Validation of identifier

ThomasJejkal commented 6 years ago

Hi,

I'm submitting this issue in my role as co-chair of the RDA Research Data Repository Interoperability WG. We plan to use datacite to provide minimal, standardized metadata for our recommendation for an interoperable, BagIt-based exchange format for digital content between repository platforms.

One possible concern about using datacite, the necessity of a DOI, came up during one of our virtual meetings. As we are not focussing solely on published datasets the presence of a DOI cannot be guaranteed, probably for the majority of packages created according to our recommendations. Luckily, the datacite schema documentation states that if [...]one of the required properties is unavailable[...] one should [...]use one of the standard (machine‐recognizable) codes listed in Appendix 3[...] (see Section 2.3).

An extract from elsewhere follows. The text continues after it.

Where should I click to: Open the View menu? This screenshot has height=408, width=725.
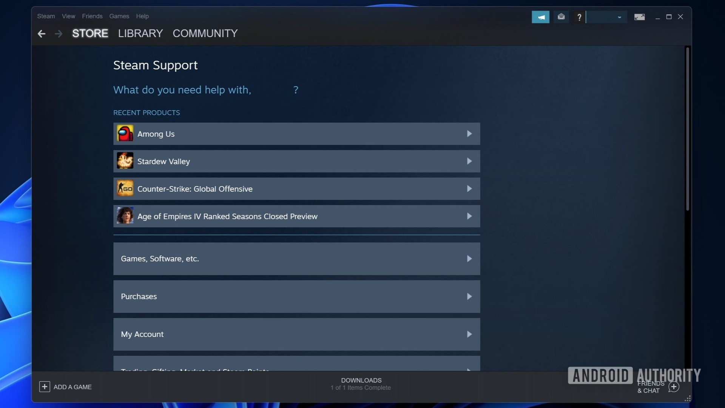68,16
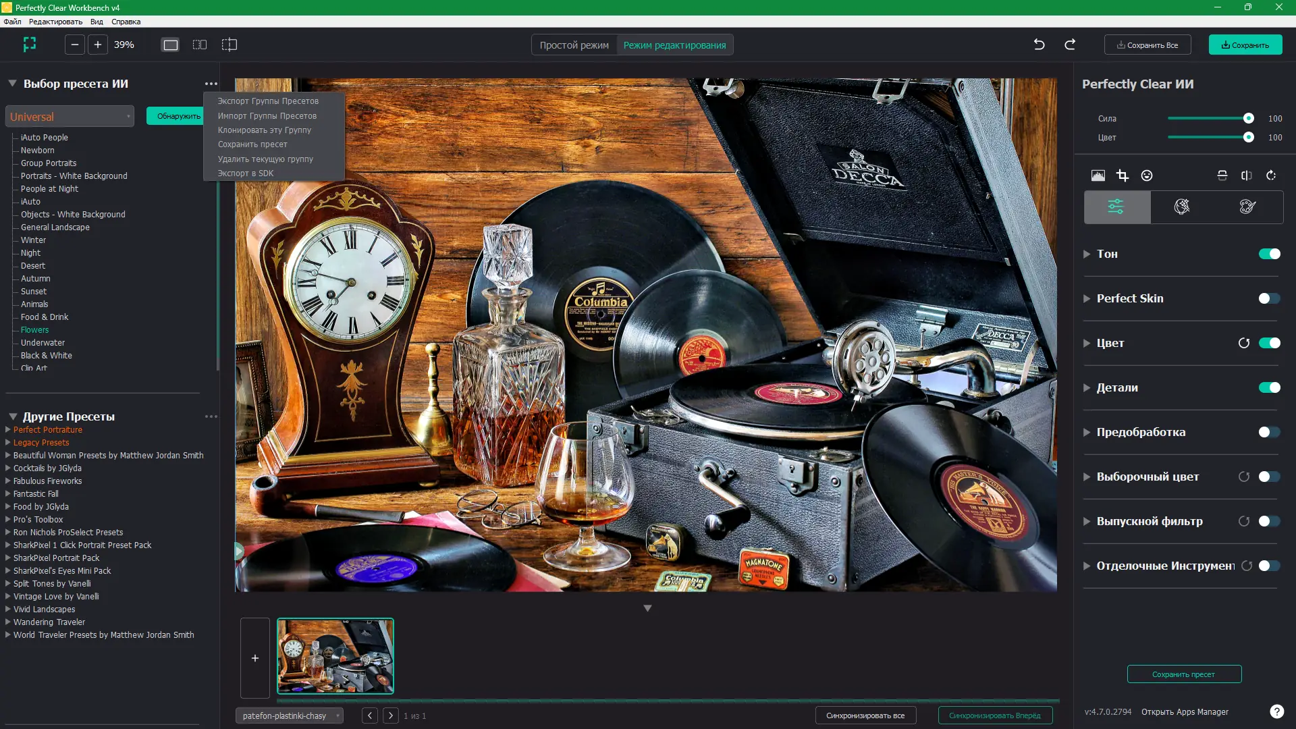Expand the Детали section
This screenshot has height=729, width=1296.
tap(1087, 387)
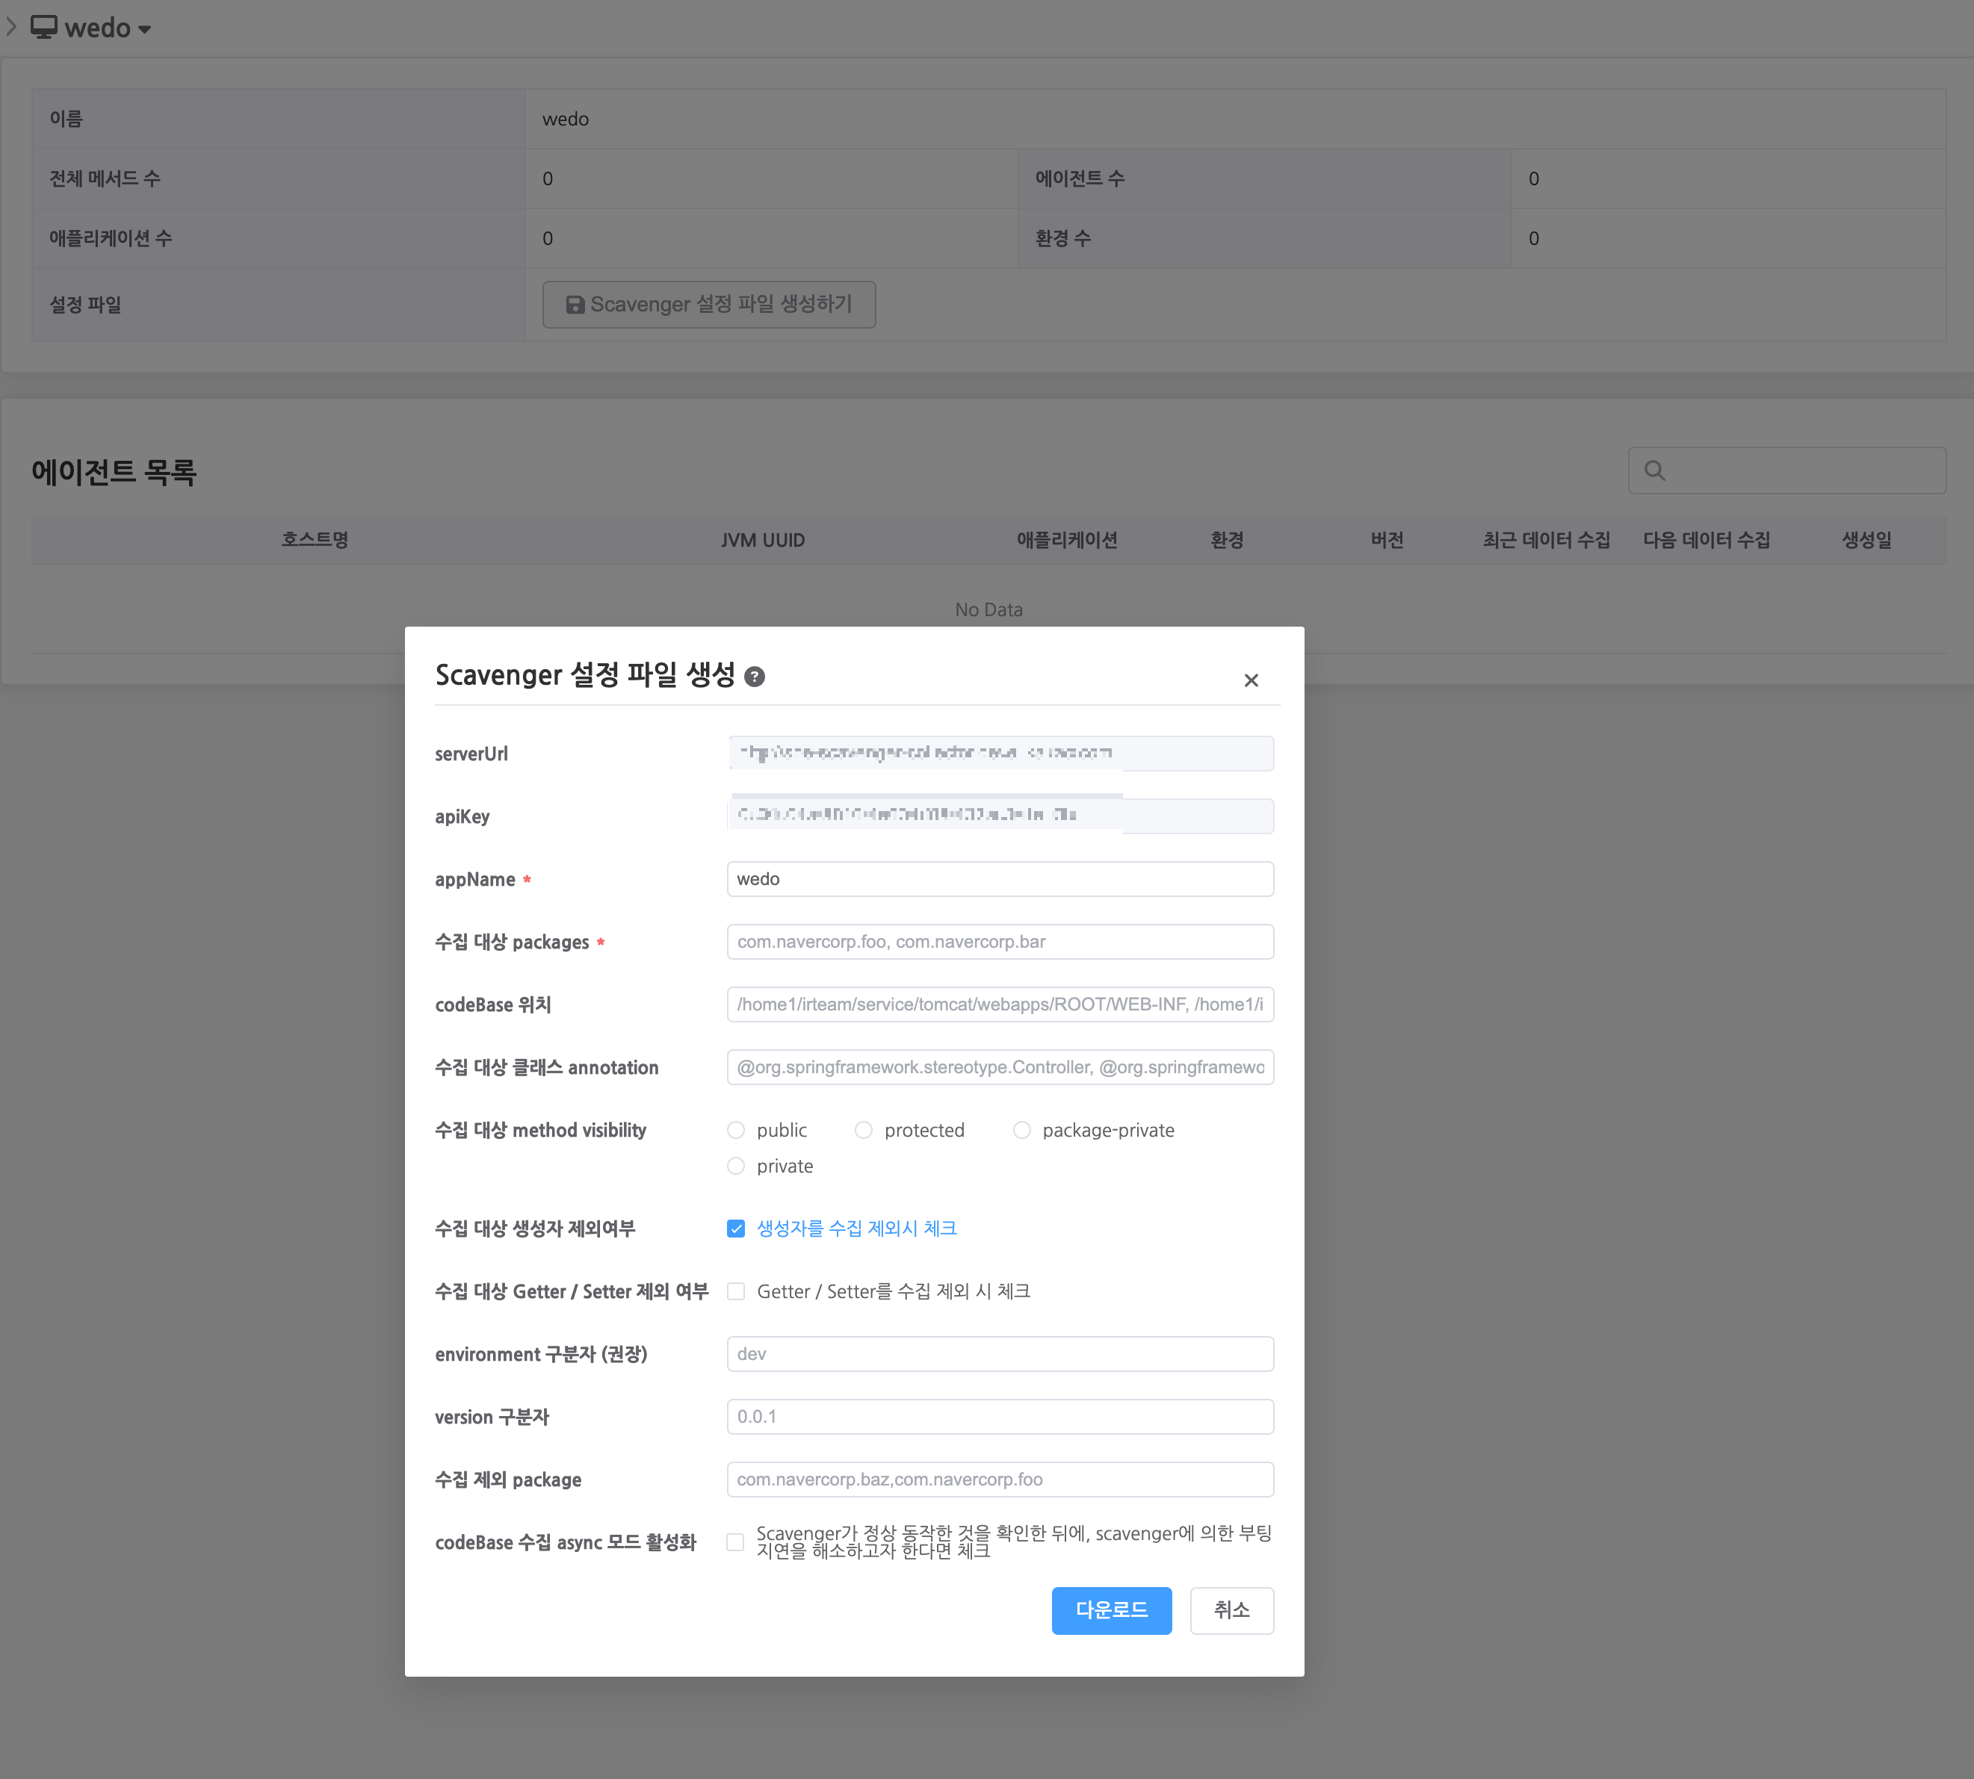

However, according to the XSD schema this seems not to apply to the identifier. That's why I wanted to ask if this is a bug/feature in the schema implemenation or a misinterpretation/inaccuracy of the schema documentation?

Thanks in advance for the clarification.

Regards, Thomas

mfenner commented 6 years ago

Thanks @ThomasJejkal. The DOI is required for schema validation, because it is required for DOI registration. It is probably easiest to discuss your use case in more detail (e.g. via email or phone), as there are several paths forward from a DataCite perspective.

DataCIte is involved in the EC-funded FREYA project that started in December where we are discussing bagit (with a DataCite XML metadata file inside). See for example https://github.com/datacite/freya/issues/2

ghost commented 6 years ago

EZID's approach is to fill in the identifier itself (since the identifier is always known from the operation being performed). That way the user can leave it unspecified.

RKrahl commented 6 years ago

@mfenner, I agree that for your use case, DOI registration, it is obvious that a DOI is required. The question is, whether the DataCite standard may also be used for other cases.

The Research Data Repository Interoperability WG is concerned with standards for interoperability between different research data repository platforms. The goal is, to make it easier to move data from one repository to another. We defined a package format based on BagIt for the transport of such data. Of course, we need to include metadata in the packages. We decided to use DataCite as the minimal metadata standard to describe the metadata that must be include in the package.

Note that the data moved from one repository to another may or may not have a DOI. So we must account for the case that data does not have a DOI in our package format. During the discussion, the concern has been raised that we cannot use DataCite because it has Identifier as a mandatory property, having DOI as the only allowed identifierType. From this has been inferred that DataCite would require the data to have a DOI, which is not always given in our use case. If you look into the written DataCite standard, it reads in Section 2.3 DataCite Properties on page 10:

Table 3 provides a detailed description of the mandatory properties, which must be supplied with any initial metadata submission to DataCite, together with their sub‐properties. If one of the required properties is unavailable, please use one of the standard (machine‐recognizable) codes listed in Appendix 3, Table 11.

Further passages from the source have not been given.